TASK REQUIREMENTS: Write out the lines of the material below word for word, and leave the pictures out.

DATASET RECORDS:
····················
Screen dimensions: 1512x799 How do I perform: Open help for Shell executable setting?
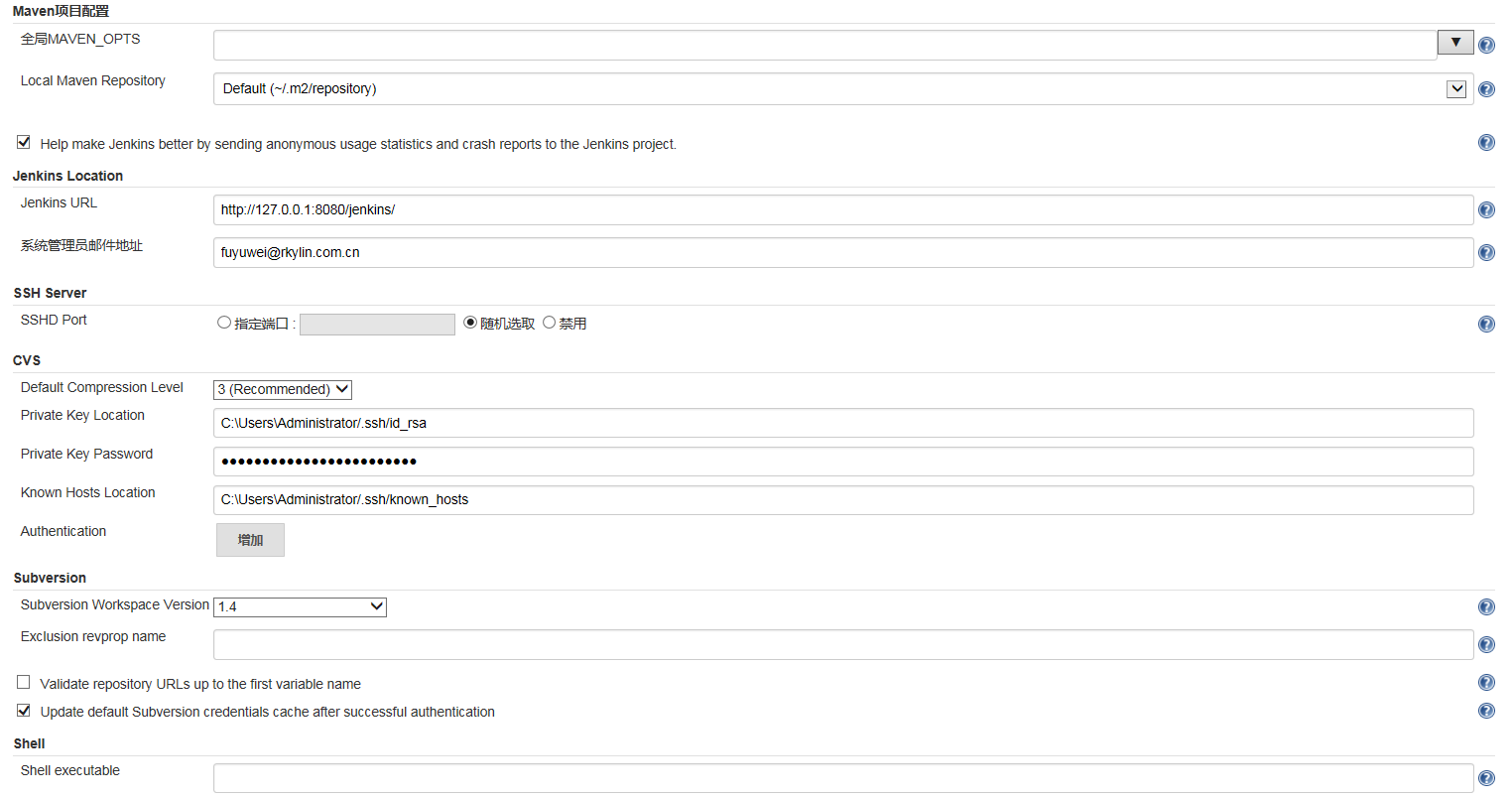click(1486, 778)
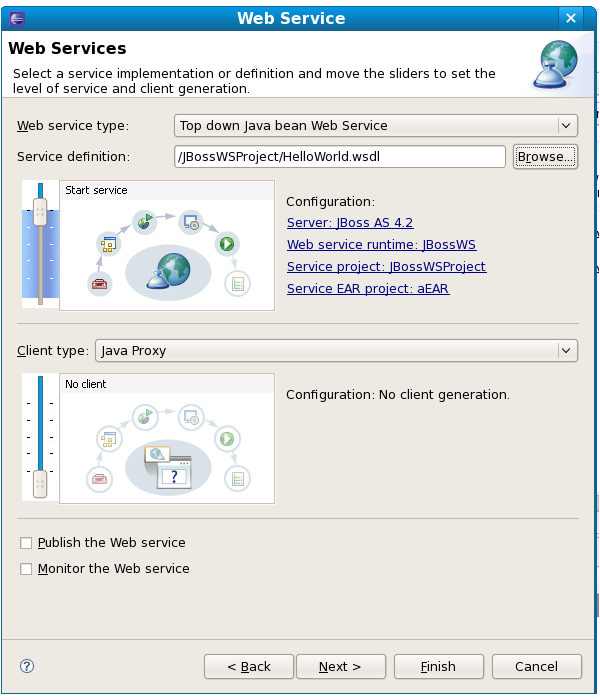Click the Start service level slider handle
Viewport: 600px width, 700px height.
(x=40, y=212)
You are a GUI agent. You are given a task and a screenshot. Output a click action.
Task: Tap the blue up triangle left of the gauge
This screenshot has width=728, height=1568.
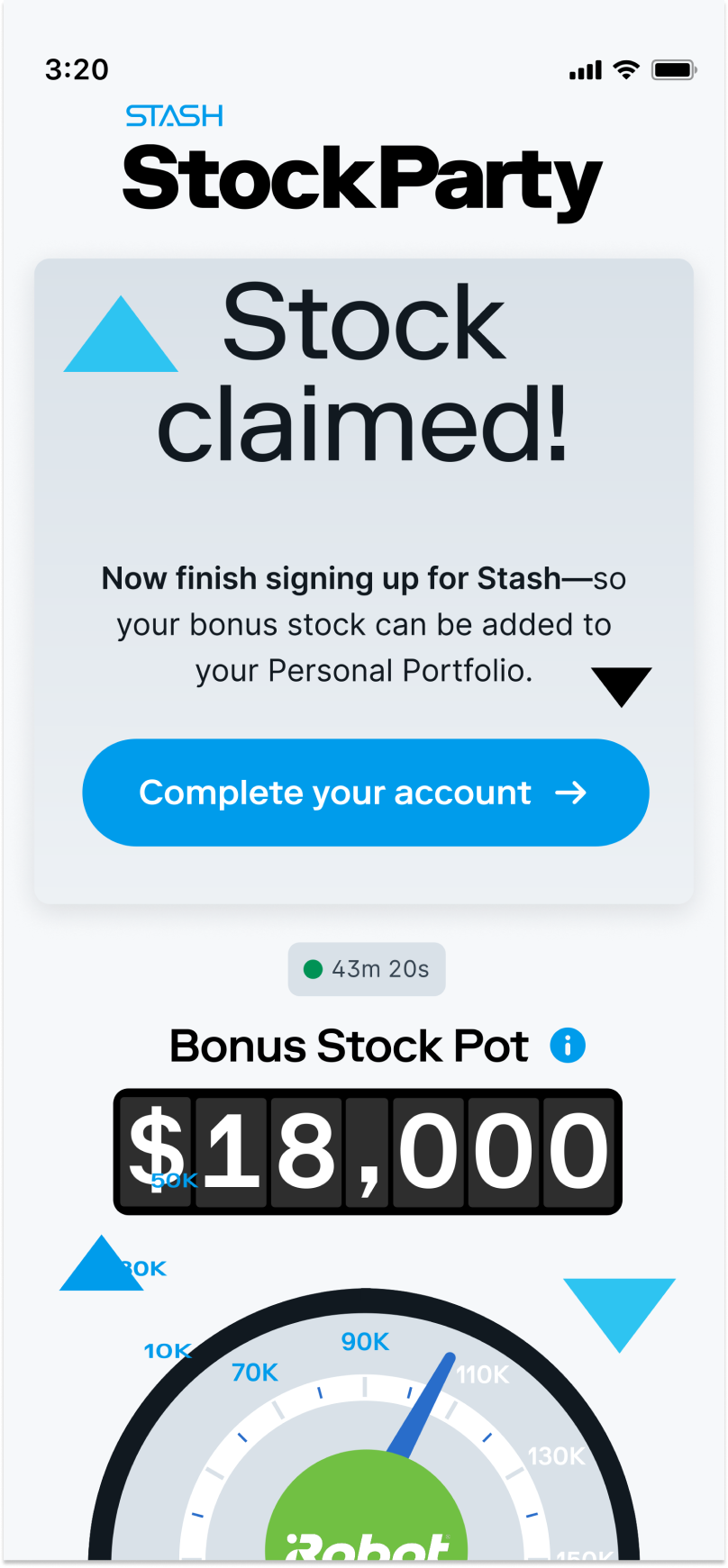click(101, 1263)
····················
SOLUTION FOR THIS EXERCISE:
Screen dimensions: 1512x799 How do I perform: Open help for Shell executable setting?
click(1486, 778)
Click the Start service level slider handle
Viewport: 600px width, 700px height.
(x=40, y=212)
You are a GUI agent. You are given a task and a screenshot. Output a click action.
Task: Tap the blue up triangle left of the gauge
This screenshot has width=728, height=1568.
click(101, 1263)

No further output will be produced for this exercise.